A raridade da inteligência nos seres vivos nos põe em uma situação delicada, indo de encontro ao que aprendemos nos últimos 400 anos de ciência, que, quanto mais descobrimos sobre o Universo, menos importantes parecemos ser. Afinal, nós vivemos em uma dentre bilhões de outras galáxias espalhadas pela vastidão do espaço, cada qual com bilhões de estrelas. A matéria que nos compõe e às estrelas é de pouca importância: a maior parte da matéria cósmica não é feita de prótons e elétrons, mas de algo que não produz a sua própria luz, a ainda misteriosa matéria escura. Tanto a nossa localização no cosmo como a nossa composição material não são lá das mais relevantes. Mas as nossas mentes são.

Pelo que se sabe, não existem outras formas de vida inteligente. Caso existissem, provavelmente já teríamos sido visitados. Perdoem-me os crentes em visitas de ETs, mas elas não ocorreram.

Nossa galáxia, com diâmetro de 100 mil anos-luz e idade de 12 bilhões de anos, já teria sido atravessada inúmeras vezes por outras civilizações inteligentes. Parece que isso não ocorreu -a menos, claro, que os alienígenas tenham vindo bem antes de nós existirmos e partido sem deixar pistas, ou sem vontade de estabelecer um diálogo. Dado que existem várias incógnitas (como podemos entender a psique de extraterrestres, quando mal entendemos a nossa?), devemos manter a cabeça aberta e repetir, com Carl Sagan, que "a ausência de evidência não significa a evidência de ausência". Talvez ETs sejam apenas muito tímidos.

Vamos supor que sejamos, de fato, um evento raro no cosmo. Nesse caso, devemos estar prontos para assumir, sozinhos, uma enorme responsabilidade: preservar o nosso legado, sobrepujando os nossos instintos destrutivos. Os seres humanos são capazes das mais belas criações e dos mais horrendos crimes. É muito conveniente sonharmos com alienígenas sábios e serenos, que irão nos educar e inspirar antes que seja tarde.

Esses ETs são as versões modernas dos santos e profetas das várias religiões, que nos trazem esperança e fé. (Já os destrutivos são a versão dos demônios, ou, talvez, de nós mesmos.) Mas, se nós estamos sozinhos, temos de encontrar essa sabedoria por nós mesmos. Talvez seja aqui que possa existir um casamento entre ciência e ética religiosa. Podemos começar estendendo o provérbio do Antigo Testamento -"faça aos outros o que queres que façam a ti"- da sociedade para todos os seres vivos, conhecidos ou não, aqui e em todo o cosmo.

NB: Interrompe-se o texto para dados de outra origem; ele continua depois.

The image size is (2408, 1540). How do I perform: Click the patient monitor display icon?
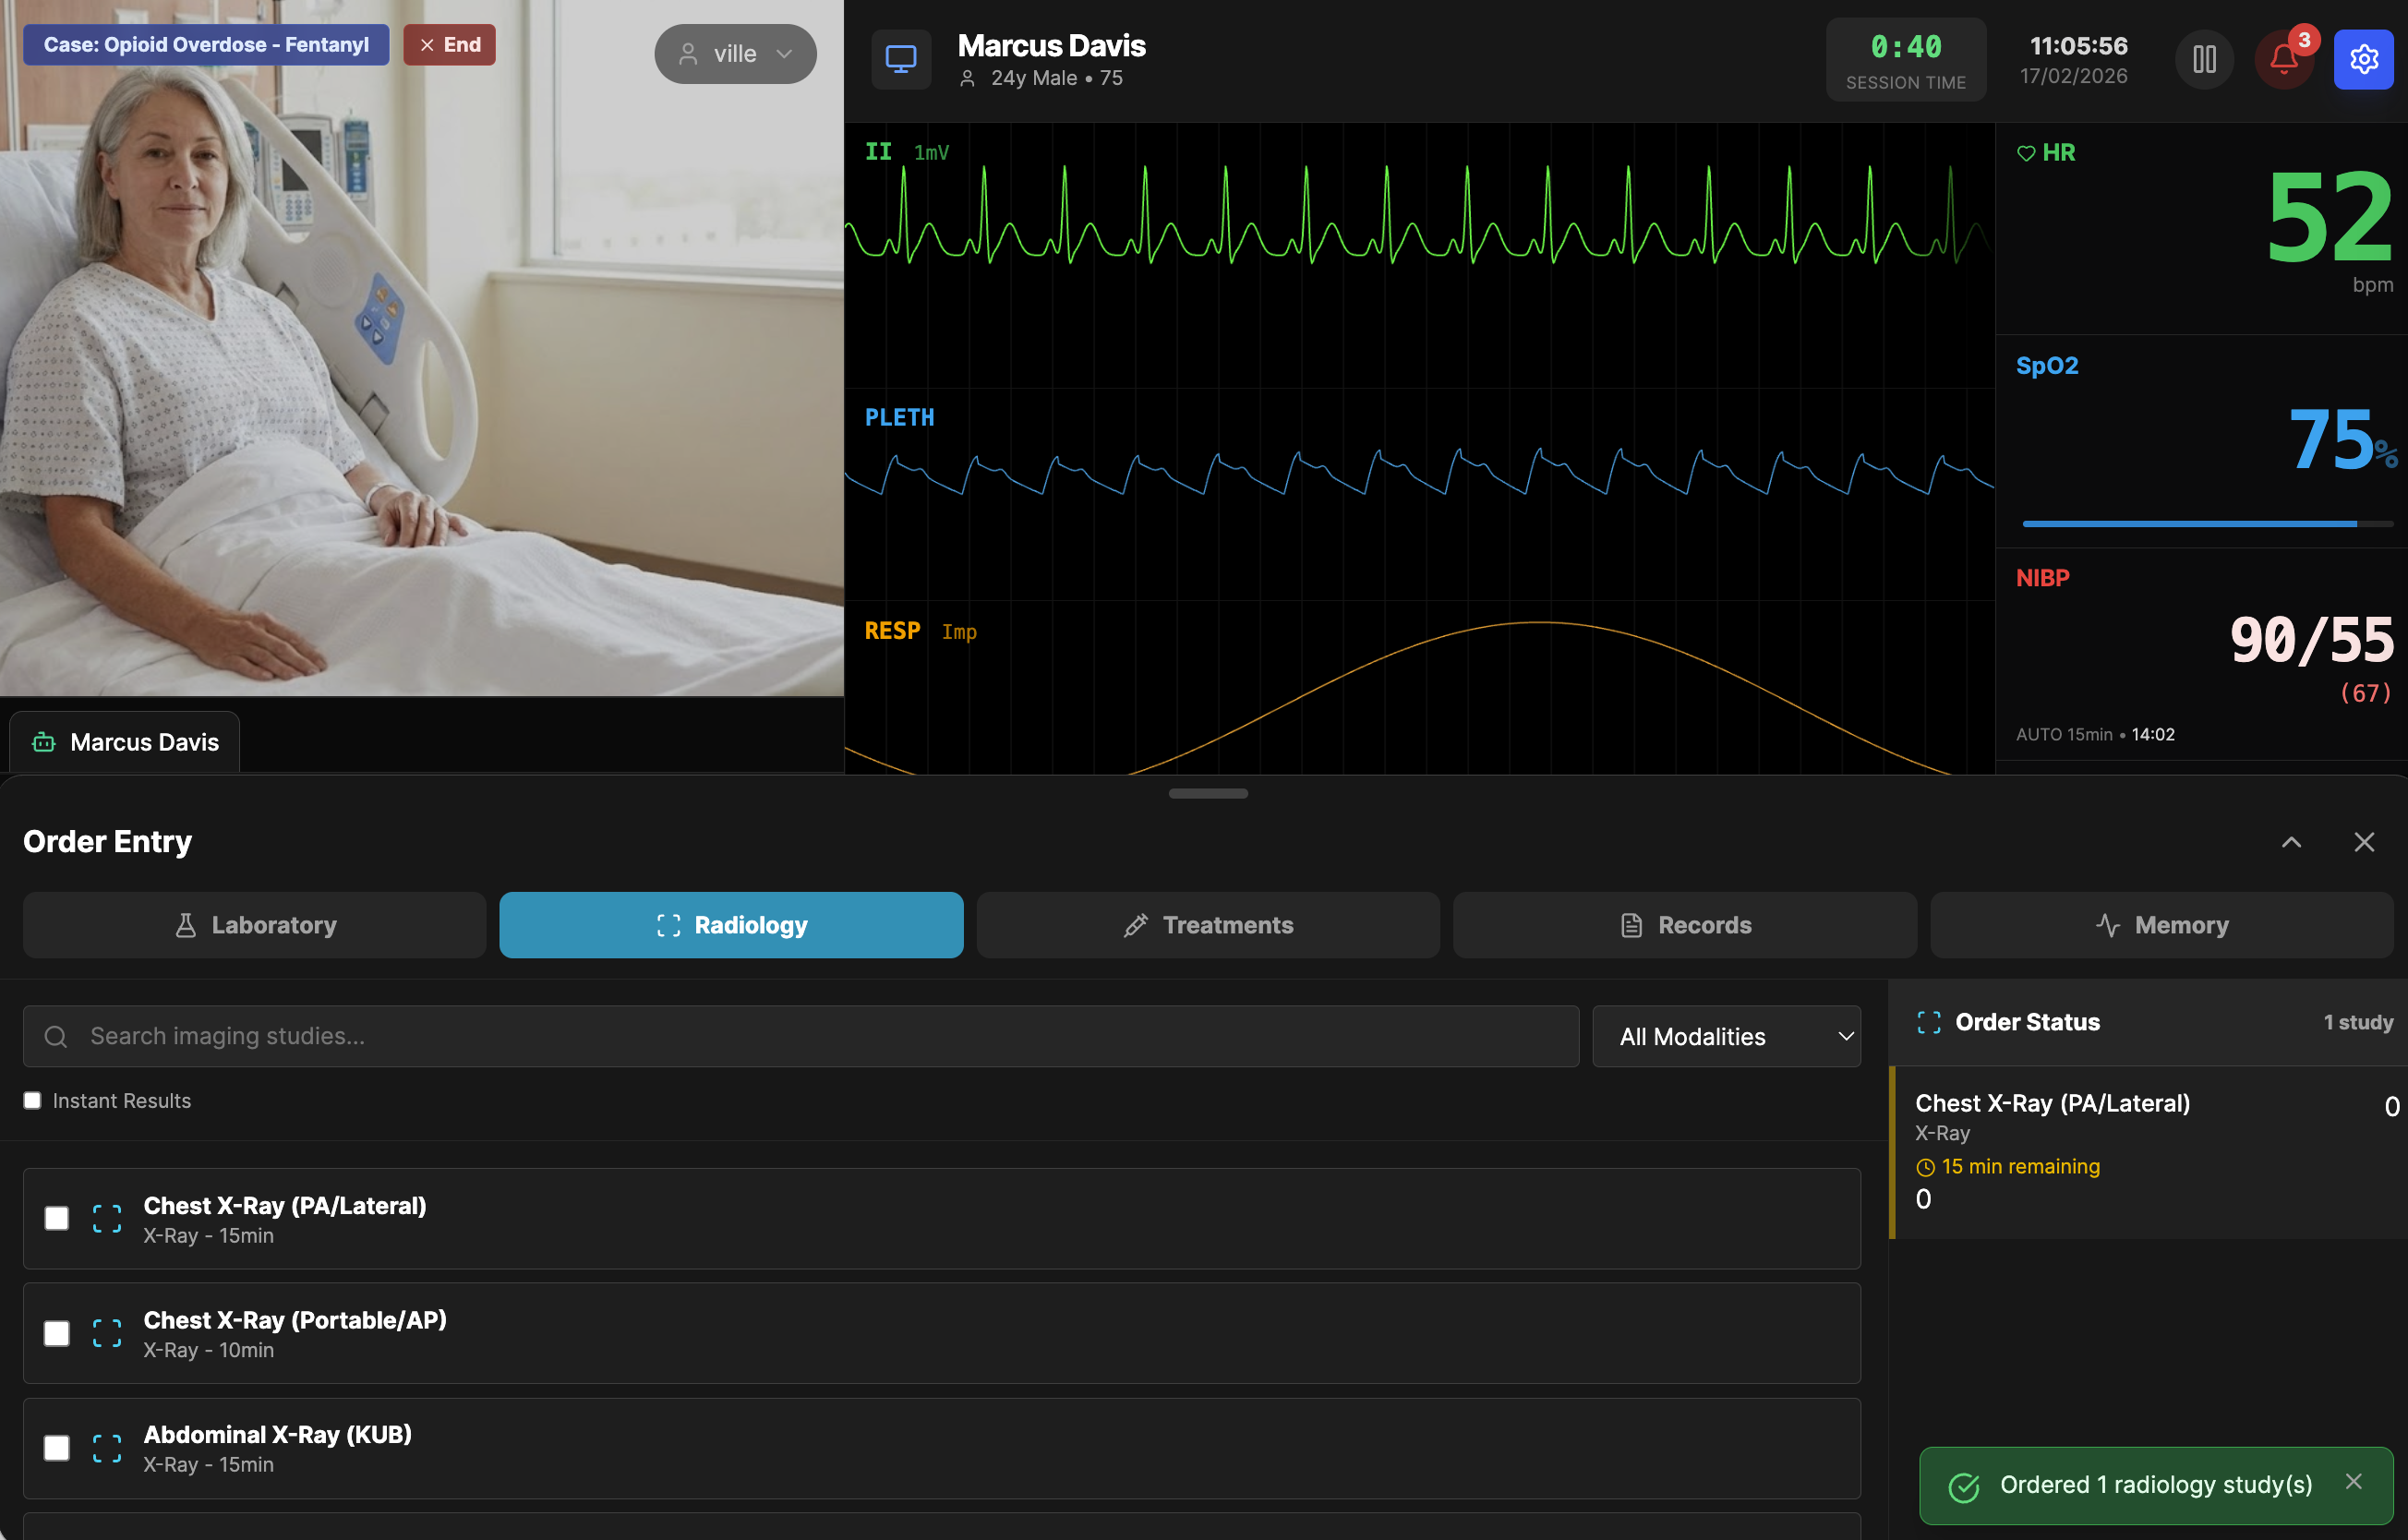pos(901,58)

Para tanto, seria bom começar a aprender um pouco com a elegância e a simplicidade do mundo natural. Por trás da ordem que vemos em nossos corpos e à nossa volta, existe uma necessidade inerente de existir e de criar estruturas complexas, através de combinações e ligações entre entidades diversas. Esse impulso criativo se manifesta do mundo subatômico até os confins do Universo observado, incluindo, claro, seres vivos. Ele tem a ver com a economia das estruturas ligadas, com o fato de que, juntas, entidades conseguem minimizar a energia necessária para se autopreservar.

Todos os processos naturais invariavelmente escolhem o caminho mais econômico para chegar a seu objetivo. Isso é verdade para átomos, bactérias, elefantes ou galáxias. Mas nós nos distanciamos da natureza e nos tornamos seres dispendiosos. Nossos excessos são revelados no desprezo com que tratamos o planeta e a nós mesmos. Se somos mesmos raros, temos de merecer essa distinção e não nos tornarmos vítima dela.